Começavam a se desenvolver, então, tecnologias de seleção genética assistidas por marcadores moleculares, que são regiões do DNA associadas com características de interesse – como ganho de peso ou precocidade sexual, no caso da pecuária. Quando identificou a demanda por marcadores moleculares Alonso inscreveu seu primeiro projeto no Programa PIPE, voltado à análise de genoma bovino.

Esse projeto foi o pontapé inicial da empresa Deoxi, fundada em 2008 em sociedade com a bióloga Francine Campagnari Guilhem. “A Deoxi foi muito apoiada pela FAPESP também. Participamos de vários editais de subvenção econômica e conseguimos levantar a fundo perdido aproximadamente R$ 4 milhões em diferentes projetos.” A Deoxi contou com o apoio do PIPE para os projetos "Desenvolvimento de teste de DNA para a seleção de touros de alta fertilidade" e "Uso de arrays genômicos de alta resolução e Next Generation Sequencing no diagnóstico de deficiência mental e anomalias congênitas".

A Deoxi se consolidou no mercado brasileiro oferecendo o serviço de análise de marcadores moleculares, que antes era feito apenas nos Estados Unidos. Ao crescer, começou a chamar a atenção de empresas concorrentes do exterior, incluindo a Neogen Corporation, empresa mundial de genômica animal. Interessada em ingressar no mercado brasileiro, essa empresa norte-americana fez uma oferta de compra que Alonso considerou irrecusável: “A Neogen chegou com capital para investir no crescimento da genômica animal no país. E a gente tinha o domínio da tecnologia e do mercado. A palavra que mais ouvimos durante as transações foi sinergia”, lembra Alonso.
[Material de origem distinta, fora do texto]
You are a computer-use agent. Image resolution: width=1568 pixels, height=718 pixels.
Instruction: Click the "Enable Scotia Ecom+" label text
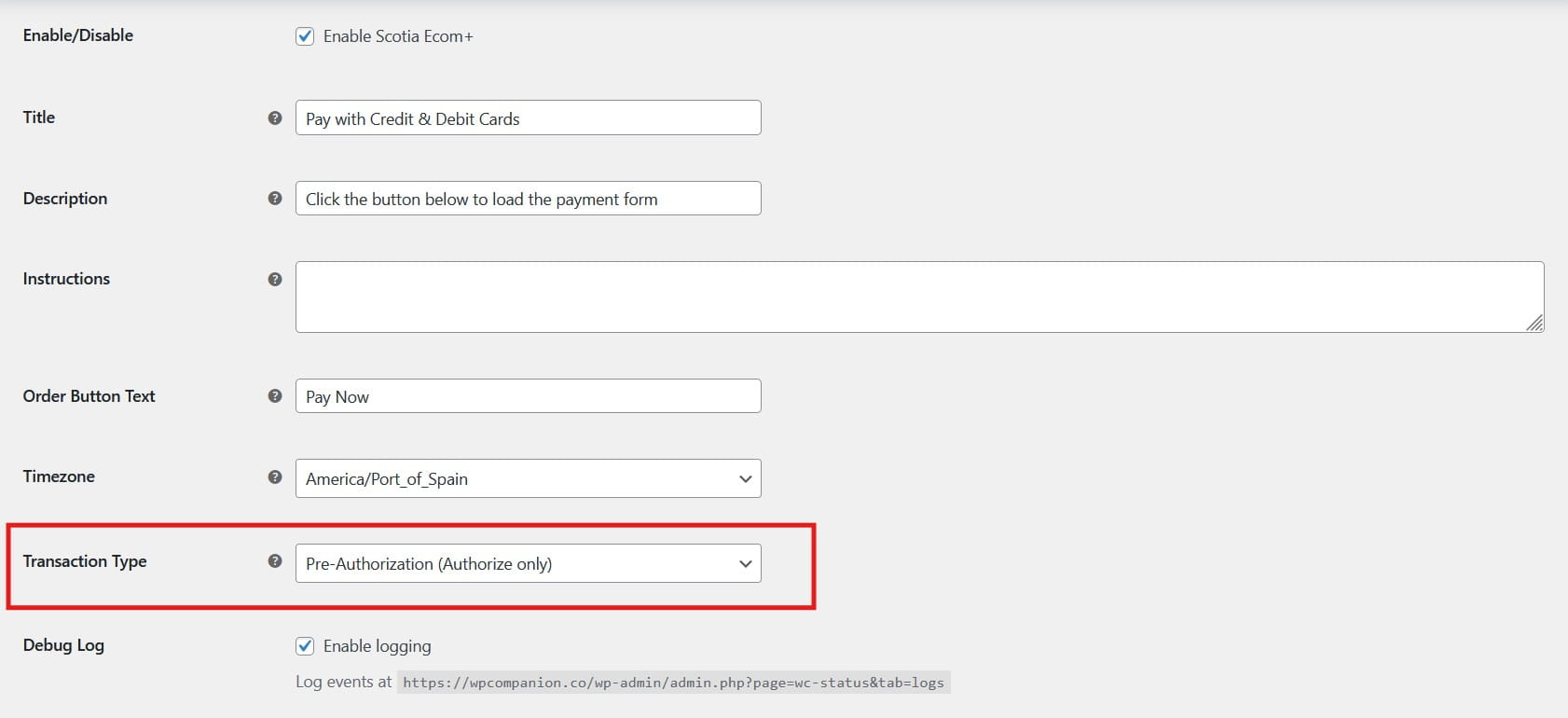pyautogui.click(x=398, y=36)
Durante as negociações, em 2016, o projeto Nelore Myo ainda estava em andamento na FAPESP. No contrato de venda da Deoxi o pesquisador – que passou a ser gerente-geral da Neogen no Brasil – fez questão de assinalar que o projeto Nelore Myo não participaria da aquisição. Dessa forma, o projeto não foi vendido para a Neogen. “Estou estruturando uma nova empresa, que se chamará Nelore Myo. Ela trabalhará especificamente com melhoramento genético e será cliente da Neogen na área de análises genômicas.”